Надежде Константиновне пришлось в эти дни немало покорпеть над письмами.
А когда после отъезда Красикова она и Владимир Ильич снова явились в «коммуну», то поразились чистоте и порядку, царившим в комнате для приезжих. Ни окурков, ни раскиданных как попало газет и книг. Все прибрано умелой, заботливой рукой Ивана Васильевича, все расставлено по местам.
— Вот, поглядите, — показал он несколько исписанных листков, — начал…
— Уже? Молодец! — обрадовался Владимир Ильич.
Страницы воспоминаний Бабушкина понравились. Безыскусственно и просто рисовал он картину своего детства и первых шагов самостоятельной жизни, рассказывал о начале своего революционного пути…
Вдруг снова воспылал желанием «обискриться» сам Георгий Валентинович. Он написал об этом Вере Ивановне, а та поспешила сообщить о предстоящем приезде женевца всей искровской колонии в Лондоне.
Он не замедлил приехать. Встречали его большой компанией. На вокзал пришли: Владимир Ильич, Надежда Константиновна, Дейч, Мартов и Засулич. Дождя не было, наоборот — стоял ясный, золотой сентябрьский денек. Поезд пришел вовремя. Ехать Георгию Валентиновичу было хорошо, удобно. В Лондоне его устроили и приняли как нельзя лучше. Все предзнаменования говорили о том, что в этот раз встреча должна обойтись без стычек.
Собственно, так и произошло. О прошлом не вспоминали. Касались в разговорах только текущих дел и предстоящего съезда. В отличие от прошлых приездов, Георгий Валентинович проявил величайший интерес к переписке с Россией. Ему с радостью показали почту.
Это было вечером на квартире у Владимира Ильича. Кроме Георгия Валентиновича и хозяев, тут были Мартов, Вера Ивановна и Бабушкин, с которым высокий гость сам пожелал познакомиться.

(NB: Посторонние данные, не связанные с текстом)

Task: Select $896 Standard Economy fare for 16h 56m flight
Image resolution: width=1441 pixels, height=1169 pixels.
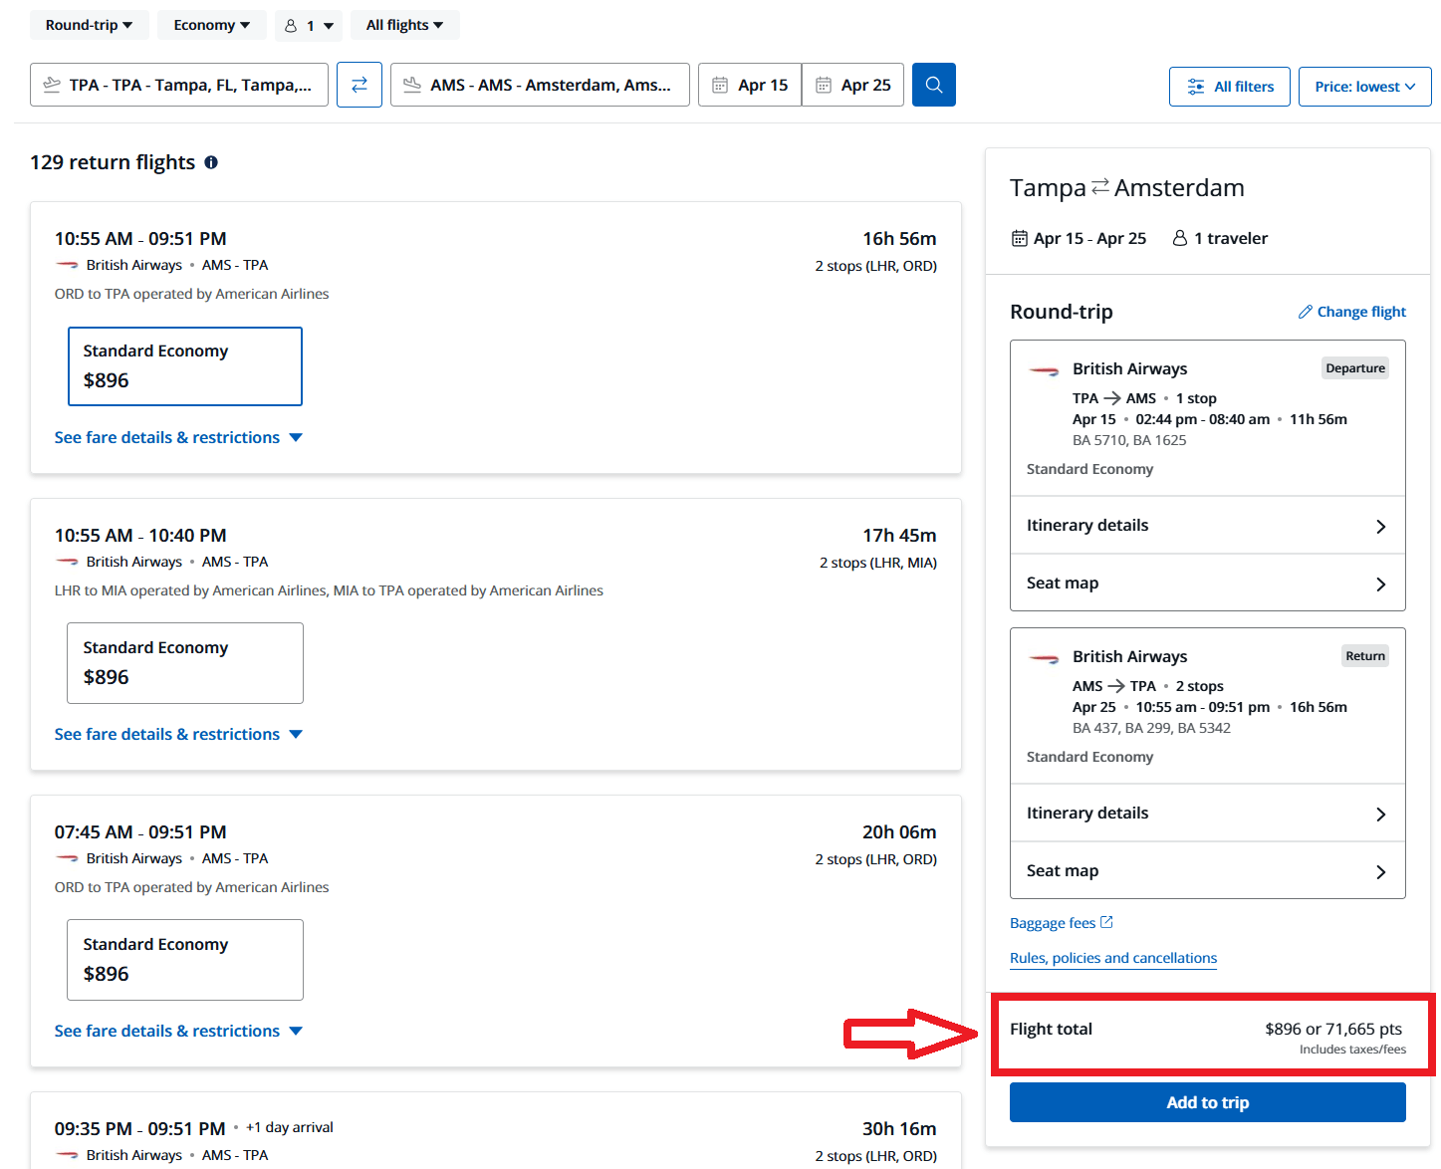Action: [x=184, y=365]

Переписка с Россией необычайно возросла. За месяц через руки Владимира Ильича и Надежды Константиновны проходило до трехсот писем. Со всей России тянулись нити к «Фекле».
— Поразительно! — бормотал Георгий Валентинович. — Уму непостижимое явление!

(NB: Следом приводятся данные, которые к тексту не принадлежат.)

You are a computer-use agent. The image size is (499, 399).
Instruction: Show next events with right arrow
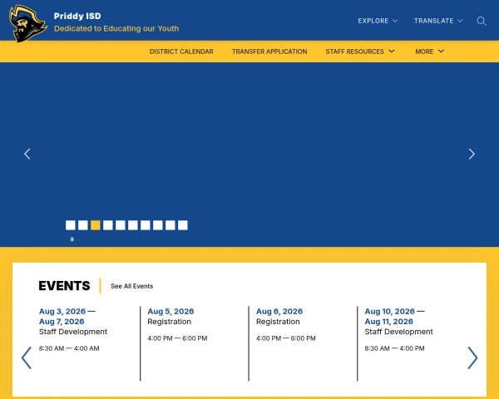coord(472,358)
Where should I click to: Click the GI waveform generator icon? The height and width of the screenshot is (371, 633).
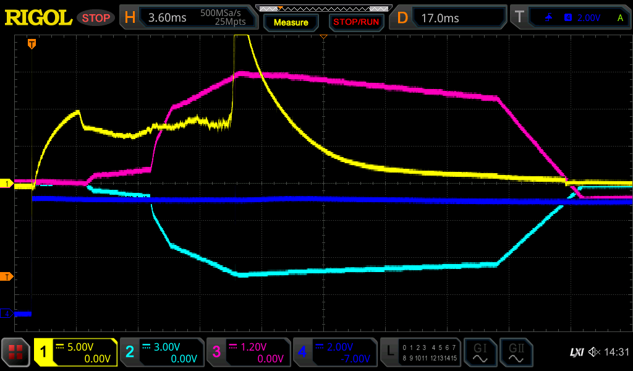[x=480, y=352]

Он, правда, не удержался от шутки:
— Пошла писать губерния! Нет, серьезно, я никогда не думал, что Россия так распишется. Чудеса в решете!

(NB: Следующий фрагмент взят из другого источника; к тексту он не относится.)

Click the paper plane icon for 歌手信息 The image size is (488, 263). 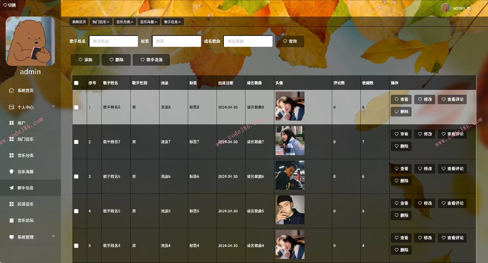11,188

Опять он листал «зеленые тетради» Надежды Константиновны. Листал и говорил:
— Это подвиг, подвиг…
Интересовало Георгия Валентиновича и то, как теперь обстоит дело с транспортировкой «Искры» в Россию и как там работает русский искровский центр. В Самаре за Глебом Кржижановским уже велась слежка, пришла на днях такая недобрая весть. Георгию Валентиновичу об этом рассказали. Он вздохнул, сказал, что очень огорчен и что следовало бы посоветовать Кржижановским при усилении опасности переехать в другой город.